═════ 文書抜粋

労働基準法改正|中小企業が押さえておくべきポイントと取るべき対策とは

2019年4月に労働基準法が改正されました。その背景には働き方改革の実現があり、この法改正にともない中小企業にはさまざまな対策を講じることが求められています。

そこで、この記事では労働基準法の改正や関連法案の施行に関して、中小企業が押さえておくべきポイントとどのような対策を取るべきなのか解説します。

1.労働基準法を改正した目的は労働力不足の解消

日本では、「少子高齢化による生産年齢人口の減少」に伴い、労働力不足に悩まされています。

今後働き手はますます減り、どこも労働力不足に陥る可能性があります。さらに育児や介護との両立など働き手側のニーズも多様化しており、仕事だけに時間を割ける状況ではありません。

この「労働力不足の解消」のために働き方改革が提唱され、その一環として労働基準法は改正されたのです。

1-1.働き方改革の3つの柱

今後日本に訪れる深刻な労働力不足を解決するべく、働き方改革では以下の3つの柱を立てています。

  1. 長時間労働の削減:仕事の生産性を高め、仕事と家庭の両立を図る
  2. 非正規雇用の待遇改善:同一労働同一賃金を実現
  3. 高齢者の就労促進:定年引き上げや継続雇用により労働力を確保

そのために、以下の3つを実現する必要があるのです。

  1. 家庭と両立できる社会
  2. 非正規雇用者の格差是正
  3. 高齢者の積極雇用

2.労働基準法改正の4つのポイント

2019年4月に、長時間労働を是正するべく労働基準法が改正されました。まずは中小企業がこの改正で抑えておくべきポイントを4つ挙げていきます。

  • 労働基準法改正のポイント①:時間外労働の上限規制と罰則
  • 労働基準法改正のポイント②:36協定の制度改正
  • 労働基準法改正のポイント③:月60時間超の割増賃金が5割に(中小企業は2023年4月1日施行)
  • 労働基準法改正のポイント④:年次有給休暇の時季指定の義務化

順に見ていきましょう。

2-1.労働基準法改正のポイント①:かなり厳しい時間外労働の上限規制と罰則

これまで法律で規制されていなかった時間外労働に、上限規制が設けられました。また、上限規制を順守できなかった場合には罰則が設けられるなど、かなり厳しい内容になっています。

2-1-1.時間外労働の上限規制の原則と例外

時間外労働の上限規制は、「原則として守らなければならない事項」および「やむを得ない場合の例外」があります。

  • 上限規制の原則①:月45時間以内
  • 上限規制の原則②:年360時間以内

一時的な業務量の増加でやむを得ない時期(以下:繁盛期間)であれば、上限規制の原則が例外的に緩和されます。

  • 繁盛期間の残業上限規制①:年間の時間外労働は720時間以内
  • 繁盛期間の残業上限規制②:2~6か月以内の平均は80時間以内
  • 繁盛期間の残業上限規制③:月100時間未満
  • 繁盛期間の残業上限規制④:月45時間を超える時間外労働は、年6回を超えてはならない

ただしこの上限規制について、以下の職種では適用猶予・除外となります。該当する場合は、個別に確認しておきましょう。

══════════
═════ 提供データ

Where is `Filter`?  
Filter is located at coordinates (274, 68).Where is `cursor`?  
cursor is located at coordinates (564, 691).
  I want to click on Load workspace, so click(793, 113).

══════════

▸ **課題一覧**:
A) 上の労働基準法改正の文書について、次の(i)〜(iii)が本文と合っているかを判定せよ。それぞれ「はい」か「いいえ」で答え、判断の根拠となる本文の語句を一字一句そのまま引用すること。
(i) 労働基準法は2019年4月に改正された。
(ii) 上限規制の原則では、年間の時間外労働は720時間以内とされている。
(iii) 月60時間超の割増賃金が5割になる改正は、中小企業では2023年4月1日に施行される。
B) 労働基準法改正の文書を、最後の文の次から書き継いでください。

▸ **課題の解答**:
A)
(i) はい。「2019年4月に労働基準法が改正されました。」
(ii) いいえ。「上限規制の原則②:年360時間以内」
(iii) はい。「労働基準法改正のポイント③:月60時間超の割増賃金が5割に(中小企業は2023年4月1日施行)」

B)
  • 上限規制適用外の職種①:自動車運転の業務
  • 上限規制適用外の職種②:建設事業
  • 上限規制適用外の職種③:医師
  • 上限規制適用外の職種④:新技術・新商品等の研究開発業務

2-1-2.上限規制を違反した場合の罰則|6か月以下の懲役または30万円以下の罰金

上限規制に違反すると、「6か月以下の懲役または30万円以下の罰金」という罰則が科せられます。残業の上限規制はすべての企業が取り組むべき義務です。これとあわせて、労働時間の客観的な把握が必須になります 。

このような罰則が設けられたことは、時間外労働に対してかなり厳しくなっており、国全体で取り組むべき課題だとみなされていると言えるでしょう。

2-2.労働基準法改正のポイント②:36協定の様式の変更点

時間外労働の上限規制にともない、36協定についても様式が変更され、時間外労働を把握し、労働者の健康を守る措置に重きが置かれる内容となりました。

具体的な変更点は以下の通りです。

  • 従来:様式の余白に理由と延長時間を記入すれば、原則として何時間でも時間外労働が可能(いわゆる「特別条項」)
  • 今後:時間外労働の上限を超えていないかを把握できる様式へと変更

2-2-1.36協定変更によって必要になった2つの措置

また、36協定変更に伴い必要な措置が2つあります。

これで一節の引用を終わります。